▸ Instructions for the task
Records follow. Pull out every line that contains "Select".

++++++++++++++++++++

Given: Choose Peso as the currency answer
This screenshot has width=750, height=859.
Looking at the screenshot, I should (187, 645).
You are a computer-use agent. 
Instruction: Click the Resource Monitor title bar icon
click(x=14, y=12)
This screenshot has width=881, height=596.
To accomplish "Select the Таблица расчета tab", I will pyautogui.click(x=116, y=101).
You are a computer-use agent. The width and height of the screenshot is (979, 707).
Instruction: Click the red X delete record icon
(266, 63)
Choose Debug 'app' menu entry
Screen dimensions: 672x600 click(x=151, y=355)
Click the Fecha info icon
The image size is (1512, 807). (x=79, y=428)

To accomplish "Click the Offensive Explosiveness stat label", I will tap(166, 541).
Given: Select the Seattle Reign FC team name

++++++++++++++++++++

▸ Task result
To accomplish "Select the Таблица расчета tab", I will pyautogui.click(x=116, y=101).
Given: Select the Seattle Reign FC team name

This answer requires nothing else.